Prime Minister Naftali Bennett, who is set to depart for Moscow at the end of the week for an introductory meeting with Russian President Vladmir Putin, will ask to keep the Iranians away from Israel’s northern border and maintain Israel’s freedom of operations in the region, Yisrael Hayom reported.
Yerushalayim Affairs Minister Ze’ev Elkin is expected to join Bennett on his trip. Elkin, who served as a translator in former Prime Minister Binyamin Netanyahu’s meetings with Putin, is well-versed on the intricacies of the relationship and the agreements between the countries over the years.
From Bennett’s perspective, the objective of the meeting is to establish an interpersonal relationship with Putin. Practically speaking, however, the central issue will be Iran, or more precisely, its worrying attempts to establish itself and terrorist infrastructure in Syria. Evidence of this infrastructure was made evident over the weekend when, according to foreign reports, Israel assassinated Madhat al-Saleh, the man considered to be Beirut’s liaison to Tehran who had been hard at work establishing the necessary terrorist infrastructure to carry out attacks against Israel on the Golan Heights border.

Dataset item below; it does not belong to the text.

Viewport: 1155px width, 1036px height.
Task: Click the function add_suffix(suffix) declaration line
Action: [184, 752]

Ever since 2015, Moscow has maintained an increased presence in Syria, making Russia something of a neighbor to Israel’s north. It’s no secret that Russia’s and Iran’s interests do not align in Syria. On the contrary, the two are competing for resources and control of the state. Israel has tried to use this dynamic to its advantage by ensuring Yerushalayim and Moscow’s interests in Syria converge with those of Russia.

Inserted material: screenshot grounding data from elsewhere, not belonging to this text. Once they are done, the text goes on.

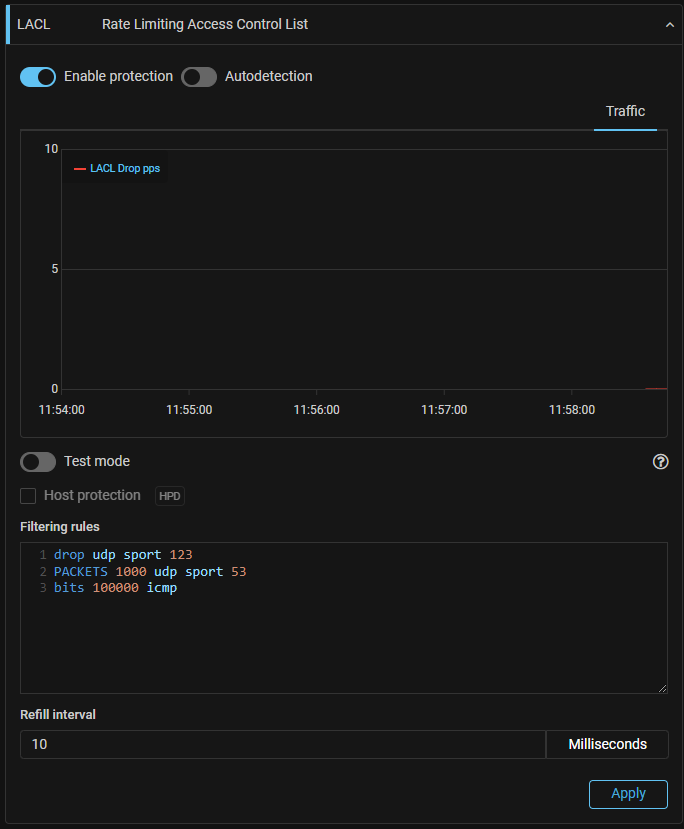Open the Milliseconds unit dropdown
This screenshot has width=684, height=829.
[x=607, y=744]
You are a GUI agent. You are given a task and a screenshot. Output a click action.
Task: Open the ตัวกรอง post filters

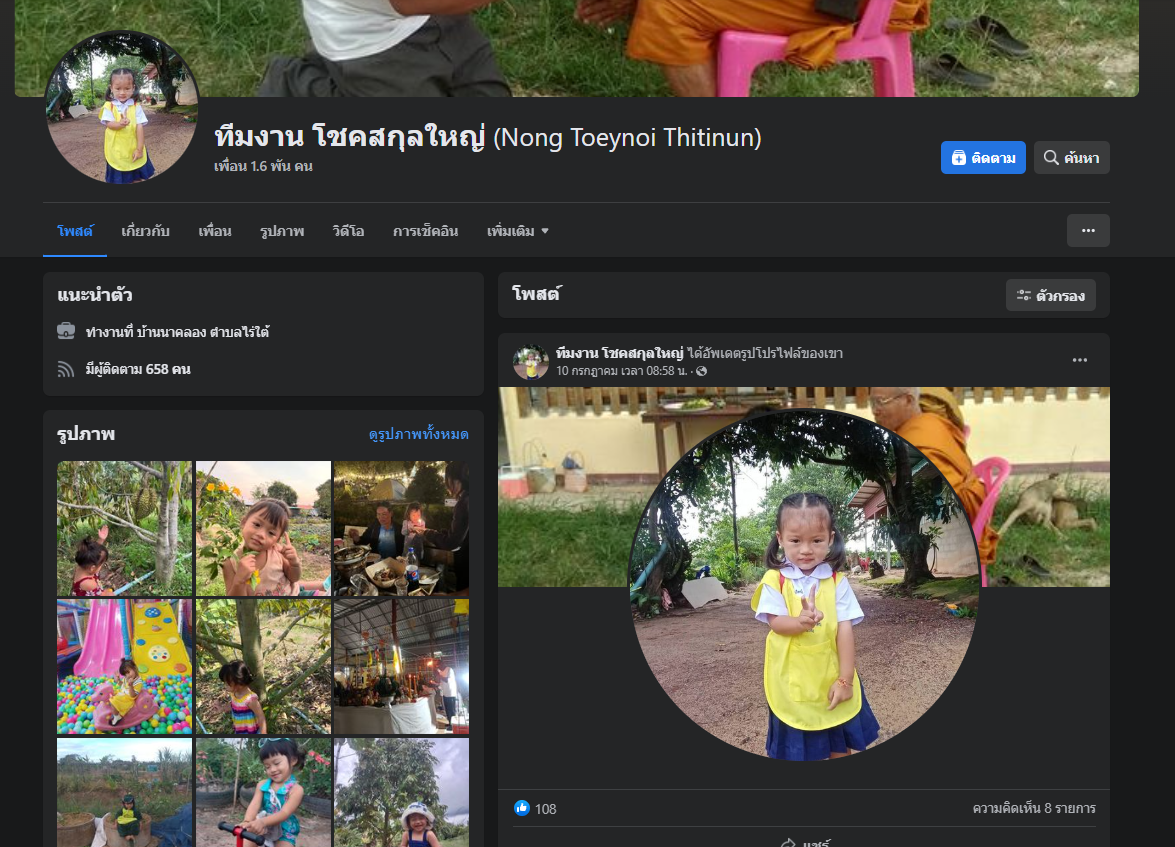pos(1050,295)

With the exception of the downing of a Russian plane by Syrian anti-aircraft artillery fire targeting Israeli planes in September 2018, the Russians have stayed out of Israel’s military activity in Syria. The two countries even have a hotline in place to update one another on events in real-time.
Nevertheless, recent reports from Moscow indicate the Russians are unhappy with Israel’s actions in attacks attributed to it within the framework of this campaign. Security and diplomatic officials who are in direct and ongoing contact with the Russians, however, have clarified nothing has changed on the ground, and the Russians are continuing to allow Israel full freedom of operations in Syria.
Meanwhile, another central issue to be raised in Bennett’s talks with Putin will be Iran’s nuclear program. Against the background of reports from Lebanon, according to which Iran will return to the negotiating table, the defense system has expressed concerns Tehran is playing for time and making it more difficult to return to talks in Vienna toward the restoration of the 2015 nuclear deal.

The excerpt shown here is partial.